The guides can be placed along the model of the deformity to confirm where accurate placement of the guide should be. Once this is confirmed, the guide is fitted medially along the midfoot. An inherent "press-fit" should be appreciated. Two or three Kirschner wires are placed along the guide and placement is confirmed under fluoroscopy (Figure 4). The surgeon should note parallel placement of the wires indicating that placement is correct. Once this is confirmed, more wires can be placed along the cut guide to prevent movement.

Figure 4: Wedge resection based on cut-guide. View Figure 4

The cut guide is then removed once the wires are in place. If the cut guide is able to slide off easily with multiple wires placed, this also confirms accurate placement of the guide and wires for the osteotomy.

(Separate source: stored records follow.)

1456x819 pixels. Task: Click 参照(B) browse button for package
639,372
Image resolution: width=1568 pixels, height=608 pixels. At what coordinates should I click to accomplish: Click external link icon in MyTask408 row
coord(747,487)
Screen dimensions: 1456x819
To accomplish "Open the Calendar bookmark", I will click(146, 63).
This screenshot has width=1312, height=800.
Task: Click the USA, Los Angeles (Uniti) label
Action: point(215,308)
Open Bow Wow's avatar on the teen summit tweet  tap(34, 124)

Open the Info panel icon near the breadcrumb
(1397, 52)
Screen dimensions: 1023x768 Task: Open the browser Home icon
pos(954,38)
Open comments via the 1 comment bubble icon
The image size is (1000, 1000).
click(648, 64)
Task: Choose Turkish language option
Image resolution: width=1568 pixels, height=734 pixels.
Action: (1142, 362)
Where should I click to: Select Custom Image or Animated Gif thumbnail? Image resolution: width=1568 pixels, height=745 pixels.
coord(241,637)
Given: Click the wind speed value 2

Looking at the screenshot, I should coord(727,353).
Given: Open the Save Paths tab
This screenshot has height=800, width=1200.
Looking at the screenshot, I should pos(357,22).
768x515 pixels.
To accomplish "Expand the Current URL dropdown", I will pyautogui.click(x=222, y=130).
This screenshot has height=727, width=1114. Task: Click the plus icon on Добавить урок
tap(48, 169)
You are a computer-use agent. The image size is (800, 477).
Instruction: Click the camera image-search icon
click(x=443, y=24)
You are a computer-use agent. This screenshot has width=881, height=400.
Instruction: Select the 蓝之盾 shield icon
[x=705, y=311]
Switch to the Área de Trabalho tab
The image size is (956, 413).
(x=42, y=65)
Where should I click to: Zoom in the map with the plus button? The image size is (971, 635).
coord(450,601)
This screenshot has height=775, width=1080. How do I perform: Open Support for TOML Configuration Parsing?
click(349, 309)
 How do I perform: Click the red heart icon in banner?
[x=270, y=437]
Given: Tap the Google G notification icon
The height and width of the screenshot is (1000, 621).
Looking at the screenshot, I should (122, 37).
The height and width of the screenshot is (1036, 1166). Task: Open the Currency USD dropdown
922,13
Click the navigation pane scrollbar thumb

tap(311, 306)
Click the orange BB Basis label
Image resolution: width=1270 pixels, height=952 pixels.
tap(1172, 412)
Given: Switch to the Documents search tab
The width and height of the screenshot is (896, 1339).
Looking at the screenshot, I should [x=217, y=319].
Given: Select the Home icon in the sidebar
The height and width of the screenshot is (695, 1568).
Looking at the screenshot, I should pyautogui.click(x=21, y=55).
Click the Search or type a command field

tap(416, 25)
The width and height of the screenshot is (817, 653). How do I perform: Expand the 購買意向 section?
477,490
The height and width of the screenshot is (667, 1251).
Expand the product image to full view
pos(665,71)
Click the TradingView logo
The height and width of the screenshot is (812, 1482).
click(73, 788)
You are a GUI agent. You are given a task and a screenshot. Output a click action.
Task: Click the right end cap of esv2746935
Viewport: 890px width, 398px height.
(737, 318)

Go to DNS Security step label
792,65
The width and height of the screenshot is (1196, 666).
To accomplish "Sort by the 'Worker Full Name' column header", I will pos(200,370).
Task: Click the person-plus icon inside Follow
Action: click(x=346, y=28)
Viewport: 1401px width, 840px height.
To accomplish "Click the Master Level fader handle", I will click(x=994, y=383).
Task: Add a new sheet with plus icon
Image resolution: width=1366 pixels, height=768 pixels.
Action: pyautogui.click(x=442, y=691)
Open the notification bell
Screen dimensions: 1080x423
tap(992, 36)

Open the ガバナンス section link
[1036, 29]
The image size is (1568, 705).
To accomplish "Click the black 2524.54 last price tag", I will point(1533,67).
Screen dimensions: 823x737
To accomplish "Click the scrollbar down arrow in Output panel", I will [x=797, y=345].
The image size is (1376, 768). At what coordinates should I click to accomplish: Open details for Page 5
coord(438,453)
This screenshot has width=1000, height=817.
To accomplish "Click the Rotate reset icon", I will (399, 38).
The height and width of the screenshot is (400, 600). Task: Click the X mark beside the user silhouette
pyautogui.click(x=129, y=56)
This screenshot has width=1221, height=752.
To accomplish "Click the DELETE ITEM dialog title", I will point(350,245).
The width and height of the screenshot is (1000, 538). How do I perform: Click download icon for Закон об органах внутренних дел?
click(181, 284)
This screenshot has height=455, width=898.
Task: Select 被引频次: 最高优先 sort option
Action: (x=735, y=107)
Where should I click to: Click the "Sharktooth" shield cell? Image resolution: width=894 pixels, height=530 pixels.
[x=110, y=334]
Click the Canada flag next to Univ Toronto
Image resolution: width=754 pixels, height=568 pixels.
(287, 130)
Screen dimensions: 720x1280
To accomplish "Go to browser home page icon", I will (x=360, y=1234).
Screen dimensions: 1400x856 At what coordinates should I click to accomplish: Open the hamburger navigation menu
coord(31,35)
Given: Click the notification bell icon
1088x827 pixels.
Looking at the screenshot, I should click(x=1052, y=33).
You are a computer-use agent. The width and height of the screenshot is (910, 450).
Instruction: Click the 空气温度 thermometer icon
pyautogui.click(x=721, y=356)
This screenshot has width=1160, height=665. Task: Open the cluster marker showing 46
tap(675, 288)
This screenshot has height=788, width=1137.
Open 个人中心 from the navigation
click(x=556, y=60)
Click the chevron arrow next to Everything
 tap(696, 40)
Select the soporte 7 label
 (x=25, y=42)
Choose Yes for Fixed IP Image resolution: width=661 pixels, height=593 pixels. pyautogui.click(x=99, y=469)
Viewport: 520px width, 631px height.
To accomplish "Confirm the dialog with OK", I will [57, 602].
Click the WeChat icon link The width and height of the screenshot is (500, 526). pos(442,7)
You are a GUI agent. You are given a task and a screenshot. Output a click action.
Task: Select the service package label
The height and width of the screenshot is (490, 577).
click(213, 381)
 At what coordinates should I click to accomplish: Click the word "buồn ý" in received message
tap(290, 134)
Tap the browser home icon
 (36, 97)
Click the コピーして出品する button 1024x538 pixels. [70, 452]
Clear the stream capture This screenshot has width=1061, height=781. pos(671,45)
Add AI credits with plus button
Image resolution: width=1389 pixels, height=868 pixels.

A saw is then used to make the midfoot osteotomy on the outside of the wires. The saw should hug alongside the wires and be through and medial to lateral. After the osteotomy is made, the wires can be used to joystick the wedge resection out of the midfoot. This can be passed off the operating table. Any use of biologics or adjunctive bone graft should be placed within the osteotomies at this time. The forefoot and rearfoot are then opposed and temporarily pinned. Positioning of the rearfoot and forefoot are checked under fluoroscopy and compared to the preoperative planning guide to confirm accurate placement and opposition of the osteotomy.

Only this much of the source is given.